# Review Request: 4 Beginner 19x19 Games

Hello everyone, I am a beginner in Go.
I played some games but felt a bit confused.
I feel like I need help.
Here are 4 games.
I hope you can help me analyze what problems I have and how to improve them.
(By the way, the system thinks I have 14k, but I really don’t think I have it…this ranking is definitely a joke😅.)

Game 1:

This was my first game and I fought hard but got wiped out.
I don’t know, this is the strongest opponent I feel I have ever encountered, even if he is only 15k…

Game 2:

This is my second strongest opponent.
I tried to capture some territory during the game, but my opponents easily invaded and killed most of my stones.
I was helpless throughout the whole process. I didn’t know how to resist the opponent’s invasion. I was very afraid…

Game 3:

I won this game, but I still felt a lot of pressure from my opponent.

Exercise data:
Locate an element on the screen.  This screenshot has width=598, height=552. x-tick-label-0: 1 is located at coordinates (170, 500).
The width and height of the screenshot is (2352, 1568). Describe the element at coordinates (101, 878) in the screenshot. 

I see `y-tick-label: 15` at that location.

...

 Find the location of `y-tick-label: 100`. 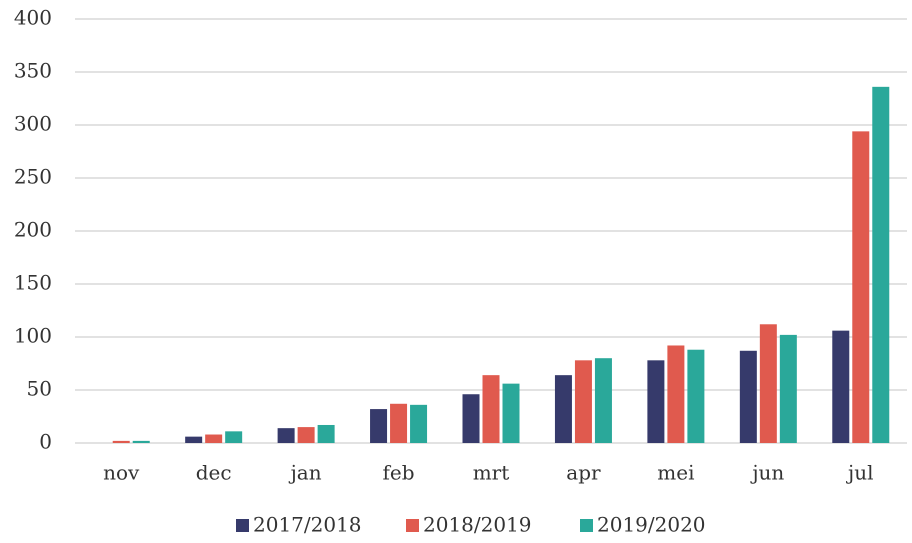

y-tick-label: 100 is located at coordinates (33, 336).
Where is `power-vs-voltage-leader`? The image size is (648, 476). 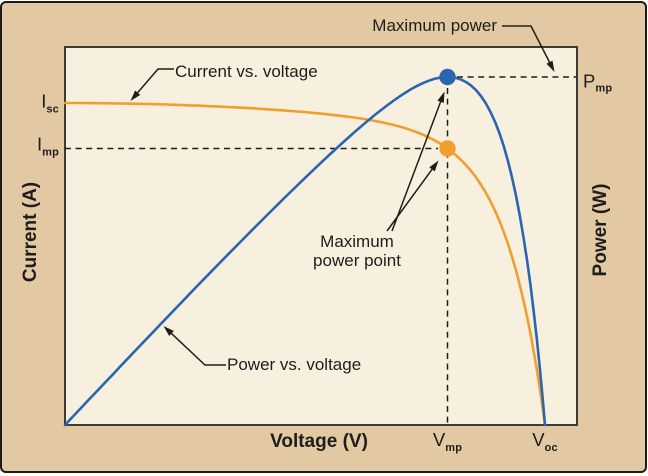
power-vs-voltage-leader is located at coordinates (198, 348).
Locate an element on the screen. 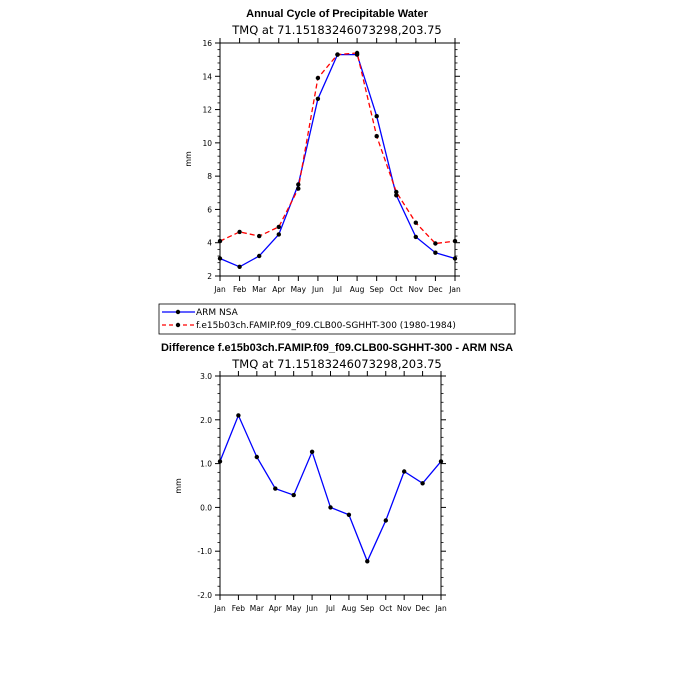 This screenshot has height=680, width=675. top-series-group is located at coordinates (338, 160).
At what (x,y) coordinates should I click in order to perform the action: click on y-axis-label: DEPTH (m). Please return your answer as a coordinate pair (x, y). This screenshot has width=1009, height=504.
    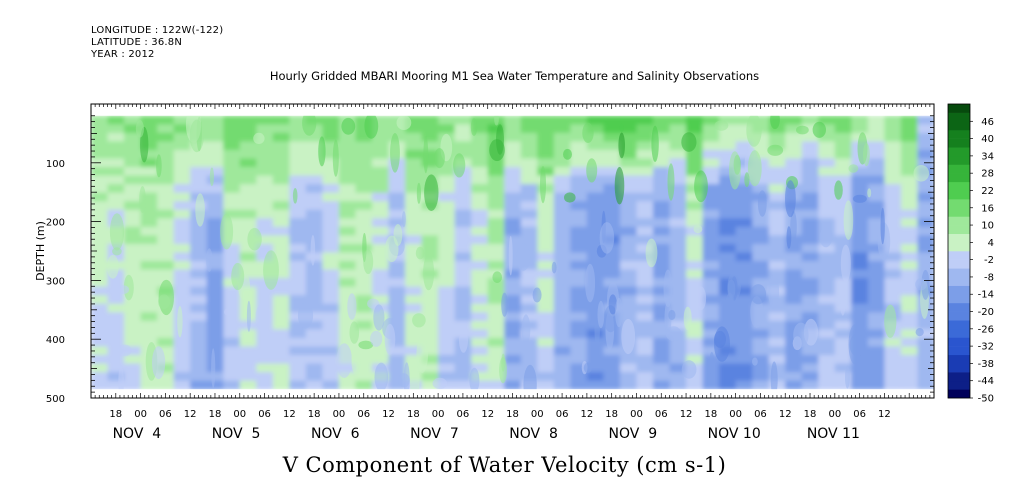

* * *

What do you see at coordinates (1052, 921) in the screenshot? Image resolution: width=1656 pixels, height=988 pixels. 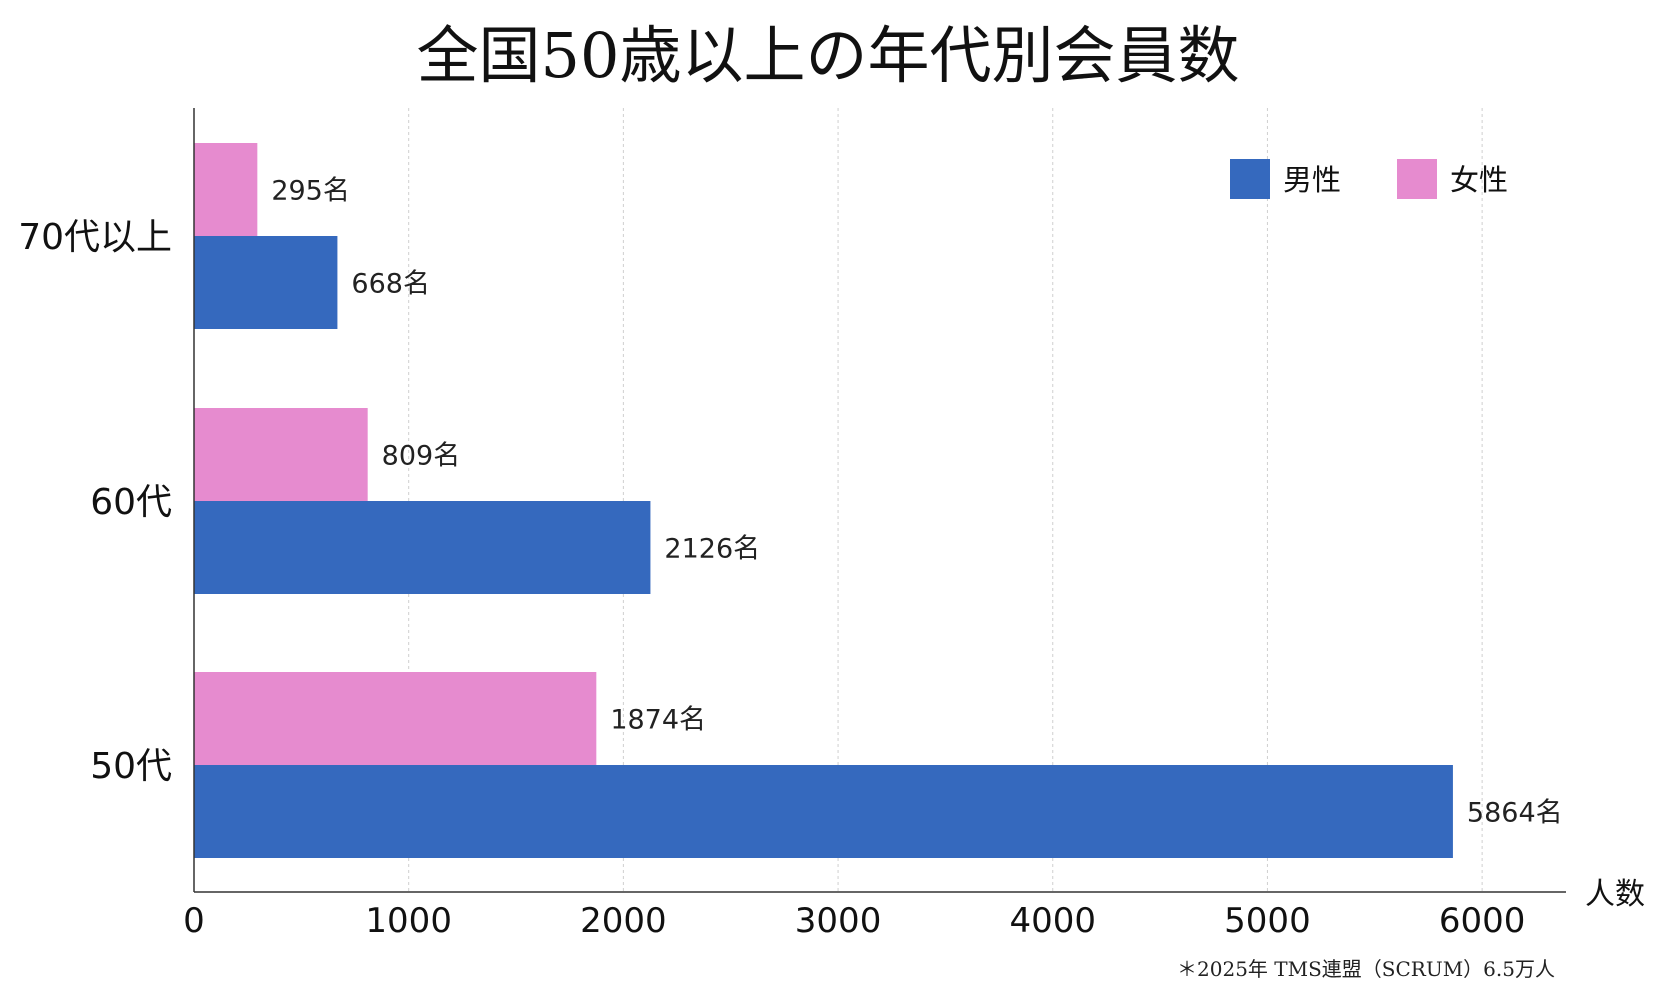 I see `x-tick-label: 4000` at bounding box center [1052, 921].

Complete the following:
1) In the Go game review request, what rank does the system assign the writer?
2) In the entries, rewrite everything from the line containing "coordinates (170, 500)." down to the line containing "at that location.", with "Describe" replaced by "Identify". Leave all else unchanged, and return only those lines.

Answers per task:
1) 14k

2)
Locate an element on the screen.  This screenshot has width=598, height=552. x-tick-label-0: 1 is located at coordinates (170, 500).
The width and height of the screenshot is (2352, 1568). Identify the element at coordinates (101, 878) in the screenshot. 

I see `y-tick-label: 15` at that location.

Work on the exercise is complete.